There were multiple misrepresentations of the known facts about Hussein’s possession of weapons of mass destruction.11 For instance, Bush publicly asserted that “a report came out of the…IAEA [International Atomic Energy Agency], that they [Iraqis] were six months away from developing a weapon. I don’t know what more evidence we need.” There was no such report, as the IAEA itself confirmed.12 Colin Powell had said just the year before that Hussein had “not developed any significant capability with respect to weapons of mass destruction” and was “unable to project conventional power against his neighbors,” and National Security Adviser Condoleezza Rice said in July of 2001 that “we are able to keep his arms from him. His military forces have not been rebuilt.” A CIA report from 2000 concluded: “We do not have any direct evidence that Iraq has used the period since Desert Fox to reconstitute its WMD programs…”13
Hundreds of false statements were made by Bush, Cheney, Powell, Rice and others as they attempted to sell the public on the necessity of the war. One Congressional report counts 237 “misleading” statements that departed from facts known at the time. To preclude careful assessment of the facts, they insisted that the threat was of such “unique urgency” that there could be no time for deliberation. The country posed a “grave threat” to the United States, in fact a “threat to any American.” All of this was calculated to create fear and panic among the American public, and to cast anyone who questioned the administration’s push to war as dangerous and unpatriotic. Any pause to investigate the administration’s claim would mean gambling irresponsibly with human lives. Rumsfeld talked of a possible “September 11th with weapons of mass destruction.” In November of 2002, he warned:
“Transport yourself forward a year, two years, or a week, or a month, and if Saddam Hussein were to take his weapons of mass destruction and transfer them, either use them himself, or transfer them to the Al-Qaeda, and somehow the Al-Qaeda were to engage in an attack on the United States, or an attack on U.S. forces overseas, with a weapon of mass destruction you’re not talking about 300, or 3,000 people potentially being killed, but 30,000, or 100,000 . . . human beings.”

_EXERCISE REQUIREMENTS_
Name every person whose own words the passage on the case for the Iraq war quotes directly.

_EXTRACTED INFORMATION_

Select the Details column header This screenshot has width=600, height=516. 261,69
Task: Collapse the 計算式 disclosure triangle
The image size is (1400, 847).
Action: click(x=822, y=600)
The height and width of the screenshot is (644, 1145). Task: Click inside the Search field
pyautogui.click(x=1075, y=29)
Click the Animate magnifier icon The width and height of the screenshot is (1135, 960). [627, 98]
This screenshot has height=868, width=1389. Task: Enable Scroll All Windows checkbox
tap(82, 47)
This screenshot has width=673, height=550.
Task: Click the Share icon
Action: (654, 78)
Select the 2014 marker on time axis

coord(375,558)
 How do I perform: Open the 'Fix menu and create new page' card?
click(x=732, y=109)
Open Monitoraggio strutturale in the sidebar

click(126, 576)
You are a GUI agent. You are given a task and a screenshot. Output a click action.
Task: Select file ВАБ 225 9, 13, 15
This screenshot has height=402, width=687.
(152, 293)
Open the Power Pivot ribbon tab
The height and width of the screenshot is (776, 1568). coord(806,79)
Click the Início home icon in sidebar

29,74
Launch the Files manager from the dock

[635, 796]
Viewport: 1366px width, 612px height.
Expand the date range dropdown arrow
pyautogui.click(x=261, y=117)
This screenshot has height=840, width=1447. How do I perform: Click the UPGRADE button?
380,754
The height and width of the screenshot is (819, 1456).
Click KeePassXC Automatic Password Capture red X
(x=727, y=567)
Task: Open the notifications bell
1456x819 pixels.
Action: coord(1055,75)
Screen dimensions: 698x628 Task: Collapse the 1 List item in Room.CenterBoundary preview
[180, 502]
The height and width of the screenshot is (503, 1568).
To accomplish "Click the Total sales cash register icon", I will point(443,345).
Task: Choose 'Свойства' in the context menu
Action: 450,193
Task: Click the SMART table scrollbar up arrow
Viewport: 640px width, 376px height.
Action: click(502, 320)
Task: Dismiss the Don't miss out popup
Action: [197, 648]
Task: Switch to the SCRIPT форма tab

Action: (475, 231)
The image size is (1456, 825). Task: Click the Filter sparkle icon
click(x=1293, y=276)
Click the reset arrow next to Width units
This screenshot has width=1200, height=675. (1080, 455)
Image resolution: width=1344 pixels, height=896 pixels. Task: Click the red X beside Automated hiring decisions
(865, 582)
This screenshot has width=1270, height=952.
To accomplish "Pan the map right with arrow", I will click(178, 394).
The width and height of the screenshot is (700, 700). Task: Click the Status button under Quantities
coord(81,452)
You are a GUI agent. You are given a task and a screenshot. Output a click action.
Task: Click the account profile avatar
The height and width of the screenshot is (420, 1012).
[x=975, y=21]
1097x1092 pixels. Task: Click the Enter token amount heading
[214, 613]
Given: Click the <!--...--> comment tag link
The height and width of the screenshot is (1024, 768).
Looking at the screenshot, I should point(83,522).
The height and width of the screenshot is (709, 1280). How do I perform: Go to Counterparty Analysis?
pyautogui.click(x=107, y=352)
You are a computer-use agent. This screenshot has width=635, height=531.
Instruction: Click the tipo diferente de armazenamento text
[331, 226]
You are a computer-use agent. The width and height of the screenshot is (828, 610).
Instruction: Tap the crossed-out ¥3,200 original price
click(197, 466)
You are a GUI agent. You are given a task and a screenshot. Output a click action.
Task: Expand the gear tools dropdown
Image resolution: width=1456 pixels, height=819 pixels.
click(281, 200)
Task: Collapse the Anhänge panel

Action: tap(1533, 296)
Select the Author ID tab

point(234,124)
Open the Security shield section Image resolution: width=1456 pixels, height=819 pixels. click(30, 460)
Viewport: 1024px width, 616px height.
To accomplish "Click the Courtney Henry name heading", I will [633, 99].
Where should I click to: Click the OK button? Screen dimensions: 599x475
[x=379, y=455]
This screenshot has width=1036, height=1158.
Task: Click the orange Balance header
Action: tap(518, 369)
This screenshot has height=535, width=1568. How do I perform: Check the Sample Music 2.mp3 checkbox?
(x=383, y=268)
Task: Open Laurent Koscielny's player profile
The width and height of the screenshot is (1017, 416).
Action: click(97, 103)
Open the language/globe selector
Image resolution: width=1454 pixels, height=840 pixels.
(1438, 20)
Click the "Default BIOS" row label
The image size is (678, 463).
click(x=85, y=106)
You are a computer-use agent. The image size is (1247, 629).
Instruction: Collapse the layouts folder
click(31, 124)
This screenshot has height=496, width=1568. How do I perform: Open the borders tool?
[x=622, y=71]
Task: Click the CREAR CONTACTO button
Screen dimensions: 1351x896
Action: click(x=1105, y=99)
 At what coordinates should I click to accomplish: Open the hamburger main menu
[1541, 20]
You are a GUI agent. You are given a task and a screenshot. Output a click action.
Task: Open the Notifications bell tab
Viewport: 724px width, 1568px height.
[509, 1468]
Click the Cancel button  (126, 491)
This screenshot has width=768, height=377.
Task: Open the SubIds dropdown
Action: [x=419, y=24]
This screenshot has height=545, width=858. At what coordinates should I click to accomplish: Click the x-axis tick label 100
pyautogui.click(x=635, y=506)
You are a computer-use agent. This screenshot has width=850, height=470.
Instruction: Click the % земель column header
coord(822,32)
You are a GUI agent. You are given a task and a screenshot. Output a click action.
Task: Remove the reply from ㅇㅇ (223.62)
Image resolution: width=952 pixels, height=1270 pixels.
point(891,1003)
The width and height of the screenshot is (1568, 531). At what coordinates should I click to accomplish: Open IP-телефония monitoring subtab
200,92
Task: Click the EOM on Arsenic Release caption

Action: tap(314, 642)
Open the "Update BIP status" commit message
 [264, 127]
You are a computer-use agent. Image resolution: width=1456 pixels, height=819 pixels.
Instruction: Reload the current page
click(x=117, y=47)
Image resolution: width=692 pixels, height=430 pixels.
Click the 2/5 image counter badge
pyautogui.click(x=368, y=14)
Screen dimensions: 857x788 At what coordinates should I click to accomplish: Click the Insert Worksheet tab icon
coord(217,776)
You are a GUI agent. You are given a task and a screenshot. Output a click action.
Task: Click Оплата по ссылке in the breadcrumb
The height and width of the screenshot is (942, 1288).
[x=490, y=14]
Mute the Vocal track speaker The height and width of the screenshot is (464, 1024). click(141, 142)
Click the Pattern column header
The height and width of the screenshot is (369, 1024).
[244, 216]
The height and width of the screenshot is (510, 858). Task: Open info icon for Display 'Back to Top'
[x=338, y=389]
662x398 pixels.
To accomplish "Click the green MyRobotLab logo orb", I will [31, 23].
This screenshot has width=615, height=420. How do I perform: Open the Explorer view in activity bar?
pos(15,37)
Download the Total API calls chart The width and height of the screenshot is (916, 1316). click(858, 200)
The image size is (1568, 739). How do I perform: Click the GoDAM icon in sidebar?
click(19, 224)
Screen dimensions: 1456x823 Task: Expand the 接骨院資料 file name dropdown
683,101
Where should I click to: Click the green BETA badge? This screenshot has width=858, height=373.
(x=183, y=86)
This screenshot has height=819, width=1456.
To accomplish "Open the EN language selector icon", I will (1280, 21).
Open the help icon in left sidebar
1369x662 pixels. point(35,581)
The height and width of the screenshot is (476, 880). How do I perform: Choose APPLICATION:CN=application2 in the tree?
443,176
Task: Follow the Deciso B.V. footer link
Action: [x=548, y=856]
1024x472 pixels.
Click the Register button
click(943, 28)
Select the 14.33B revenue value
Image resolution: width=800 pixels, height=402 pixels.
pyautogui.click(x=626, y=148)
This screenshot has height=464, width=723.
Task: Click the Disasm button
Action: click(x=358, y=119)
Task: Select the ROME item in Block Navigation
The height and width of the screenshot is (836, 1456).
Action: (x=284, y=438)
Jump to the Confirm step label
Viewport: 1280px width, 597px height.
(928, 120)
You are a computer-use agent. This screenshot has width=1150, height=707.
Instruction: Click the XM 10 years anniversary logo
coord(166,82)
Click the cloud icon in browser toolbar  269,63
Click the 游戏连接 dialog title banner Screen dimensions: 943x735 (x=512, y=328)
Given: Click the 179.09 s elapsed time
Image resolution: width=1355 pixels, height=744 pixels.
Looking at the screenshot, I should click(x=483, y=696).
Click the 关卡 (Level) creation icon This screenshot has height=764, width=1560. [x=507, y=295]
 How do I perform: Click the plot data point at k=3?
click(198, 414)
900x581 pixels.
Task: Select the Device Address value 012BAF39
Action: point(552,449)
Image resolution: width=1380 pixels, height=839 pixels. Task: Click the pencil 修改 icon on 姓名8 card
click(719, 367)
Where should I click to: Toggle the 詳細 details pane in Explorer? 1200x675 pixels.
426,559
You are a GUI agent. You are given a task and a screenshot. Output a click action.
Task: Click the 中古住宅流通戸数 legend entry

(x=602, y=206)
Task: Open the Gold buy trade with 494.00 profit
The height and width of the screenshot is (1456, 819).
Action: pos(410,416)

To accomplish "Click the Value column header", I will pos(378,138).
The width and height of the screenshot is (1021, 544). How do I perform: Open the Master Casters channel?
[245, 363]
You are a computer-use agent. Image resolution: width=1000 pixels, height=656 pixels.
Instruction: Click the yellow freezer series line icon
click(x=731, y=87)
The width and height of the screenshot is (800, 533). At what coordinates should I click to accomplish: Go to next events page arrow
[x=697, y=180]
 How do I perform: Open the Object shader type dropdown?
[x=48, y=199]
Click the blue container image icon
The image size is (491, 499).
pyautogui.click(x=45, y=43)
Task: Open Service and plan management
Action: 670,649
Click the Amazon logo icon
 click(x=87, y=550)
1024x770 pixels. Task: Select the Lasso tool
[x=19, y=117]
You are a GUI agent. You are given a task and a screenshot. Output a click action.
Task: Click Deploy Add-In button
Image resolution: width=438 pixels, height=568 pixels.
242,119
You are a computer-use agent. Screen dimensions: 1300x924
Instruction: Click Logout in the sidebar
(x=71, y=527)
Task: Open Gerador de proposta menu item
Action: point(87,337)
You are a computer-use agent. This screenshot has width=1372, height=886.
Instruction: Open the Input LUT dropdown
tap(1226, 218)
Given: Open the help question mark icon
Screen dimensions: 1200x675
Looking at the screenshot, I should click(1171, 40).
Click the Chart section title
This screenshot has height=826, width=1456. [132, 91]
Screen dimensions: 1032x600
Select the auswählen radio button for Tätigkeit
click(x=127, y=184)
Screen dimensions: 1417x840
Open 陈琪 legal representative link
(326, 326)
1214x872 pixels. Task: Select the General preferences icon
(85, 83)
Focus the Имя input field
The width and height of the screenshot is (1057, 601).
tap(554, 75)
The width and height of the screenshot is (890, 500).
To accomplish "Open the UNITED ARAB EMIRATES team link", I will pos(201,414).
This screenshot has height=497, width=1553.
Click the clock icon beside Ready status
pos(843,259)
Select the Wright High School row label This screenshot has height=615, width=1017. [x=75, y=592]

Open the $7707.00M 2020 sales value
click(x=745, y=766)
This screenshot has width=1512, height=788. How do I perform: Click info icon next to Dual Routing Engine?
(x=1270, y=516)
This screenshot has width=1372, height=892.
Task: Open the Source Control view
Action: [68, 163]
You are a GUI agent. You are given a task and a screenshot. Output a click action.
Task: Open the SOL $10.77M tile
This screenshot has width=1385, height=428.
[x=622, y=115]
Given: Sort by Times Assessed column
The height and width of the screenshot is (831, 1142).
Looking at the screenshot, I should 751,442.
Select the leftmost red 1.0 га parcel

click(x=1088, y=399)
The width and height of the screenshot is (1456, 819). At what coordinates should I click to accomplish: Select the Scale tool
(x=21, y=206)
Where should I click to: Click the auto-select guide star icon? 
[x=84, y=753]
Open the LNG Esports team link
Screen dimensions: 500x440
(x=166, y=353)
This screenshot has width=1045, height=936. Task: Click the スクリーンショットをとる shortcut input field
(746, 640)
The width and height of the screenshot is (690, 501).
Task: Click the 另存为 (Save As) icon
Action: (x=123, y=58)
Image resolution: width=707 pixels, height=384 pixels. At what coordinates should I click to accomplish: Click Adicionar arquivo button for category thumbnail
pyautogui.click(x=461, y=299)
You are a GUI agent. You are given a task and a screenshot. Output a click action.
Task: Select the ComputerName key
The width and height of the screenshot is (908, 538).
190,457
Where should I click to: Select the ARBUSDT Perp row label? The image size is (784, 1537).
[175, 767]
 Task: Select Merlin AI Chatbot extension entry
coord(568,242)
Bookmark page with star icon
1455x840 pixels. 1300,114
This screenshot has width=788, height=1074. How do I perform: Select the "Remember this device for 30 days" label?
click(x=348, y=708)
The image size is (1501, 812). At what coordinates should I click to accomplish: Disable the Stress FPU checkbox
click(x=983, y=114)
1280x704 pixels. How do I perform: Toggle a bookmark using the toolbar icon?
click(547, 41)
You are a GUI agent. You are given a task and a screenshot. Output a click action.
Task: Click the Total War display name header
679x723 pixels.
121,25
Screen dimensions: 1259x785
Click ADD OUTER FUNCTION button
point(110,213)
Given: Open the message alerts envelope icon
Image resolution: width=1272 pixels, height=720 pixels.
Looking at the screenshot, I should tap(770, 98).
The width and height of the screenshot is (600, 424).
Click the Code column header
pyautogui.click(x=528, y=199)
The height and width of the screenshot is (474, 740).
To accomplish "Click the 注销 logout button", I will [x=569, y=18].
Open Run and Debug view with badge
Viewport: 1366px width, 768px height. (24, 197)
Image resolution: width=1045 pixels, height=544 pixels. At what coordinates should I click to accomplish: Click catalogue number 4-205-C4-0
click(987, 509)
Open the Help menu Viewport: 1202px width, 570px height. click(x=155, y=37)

_SOLUTION TO THIS PROBLEM_
- Bush
- Colin Powell
- Condoleezza Rice
- Rumsfeld